Organizacja Human Rights Watch twierdzi, że posiada wiarygodne dowody, wskazujące na używanie amerykańskich bomb kasetowych przez wojsko Arabii Saudyjskiej, podczas trwających ataków tego kraju na Jemen. Międzynarodowe konwencje zakazują używania takiego rodzaju broni.
Organizacja obrońców praw człowieka od połowy kwietnia gromadzi dowody, wskazujące na użycie amunicji kasetowej przez wojsko saudyjskie, podczas dokonywanych przez nie ataków na północy obszar Jemenu. Dzięki zdjęciom satelitarnym, Human Right Watch ustaliło dokładną lokalizację miejsca gdzie 17 kwietnia dokonano ataku z użyciem tego rodzaju broni, jedynie kilkaset metrów od zabudowań mieszkalnych.
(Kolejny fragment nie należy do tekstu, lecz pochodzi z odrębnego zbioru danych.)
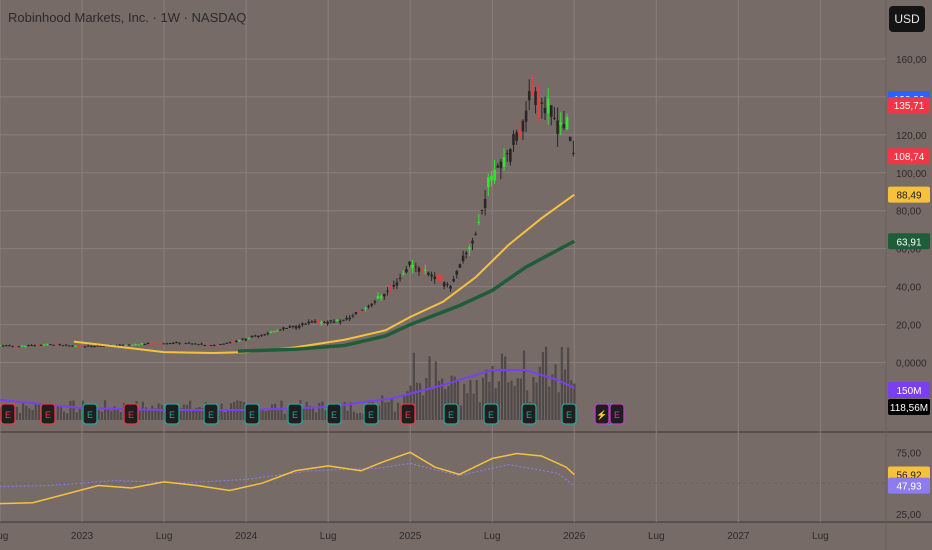 This screenshot has width=932, height=550. I want to click on x-tick-label: 2027, so click(738, 536).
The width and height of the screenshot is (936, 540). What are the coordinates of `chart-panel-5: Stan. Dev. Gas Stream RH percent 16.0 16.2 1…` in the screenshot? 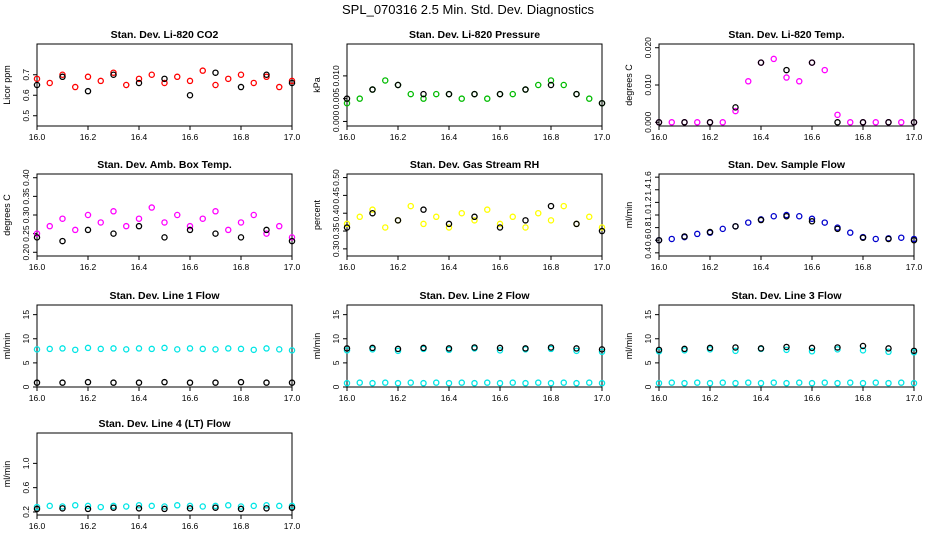 It's located at (462, 216).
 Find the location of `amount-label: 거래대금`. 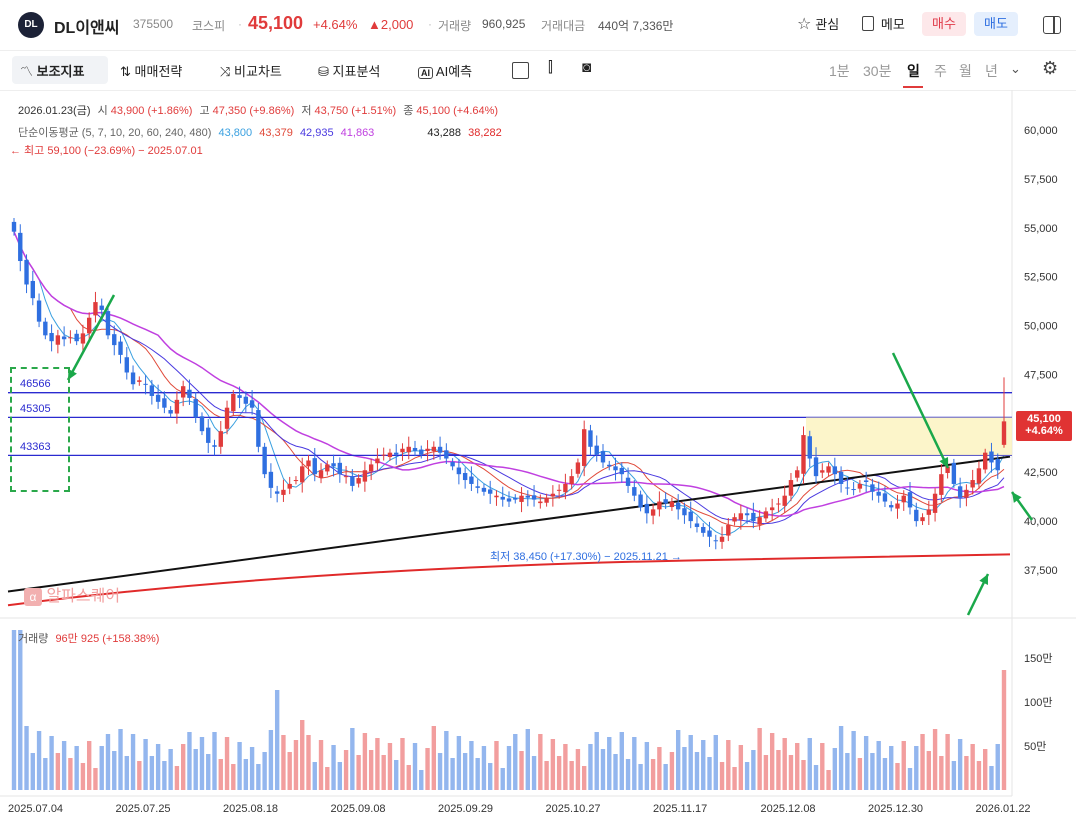

amount-label: 거래대금 is located at coordinates (564, 26).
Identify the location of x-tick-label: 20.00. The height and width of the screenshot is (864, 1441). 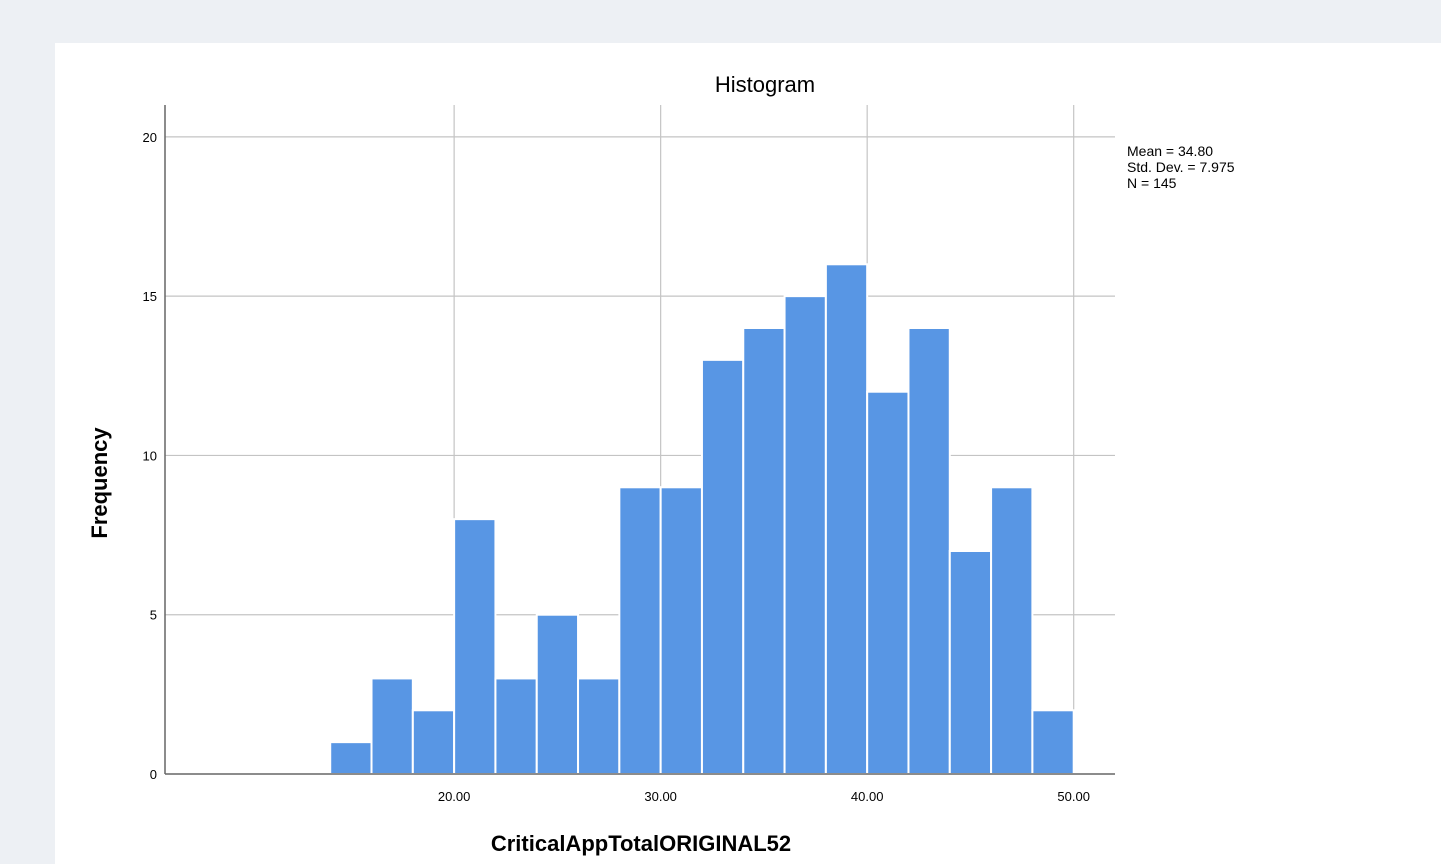
(454, 796).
Eksperci HRW znaleźli w omawianym miejscu resztki pocisków, wykonanych przez koncern Textron Systems Corporation i sprzedanych Saudyjczykom i Zjednoczonym Emiratom Arabskim przez Stany Zjednoczone w ostatnich latach.
Dyrektor HRW ds. wojskowych, Steve Goose, powiedział mediom, że ataków za pomocą amunicji kasetowej dokonano blisko terenów mieszkalnych, co bezpośrednio zagrażało ludności. Dodał przy tym, iż Saudowie i Amerykanie naruszają ogólnoświatowe standardy zakazujące używania tej broni, jako powodującej długotrwałe zagrożenie dla ludności cywilnej.
Zakaz używania tej broni został ustalony na konwencji w Dublinie w 2008 r. Dokument przyjęło 116 państw, jednak nie ma wśród nich Arabii Saudyjskiej, USA i Jemenu.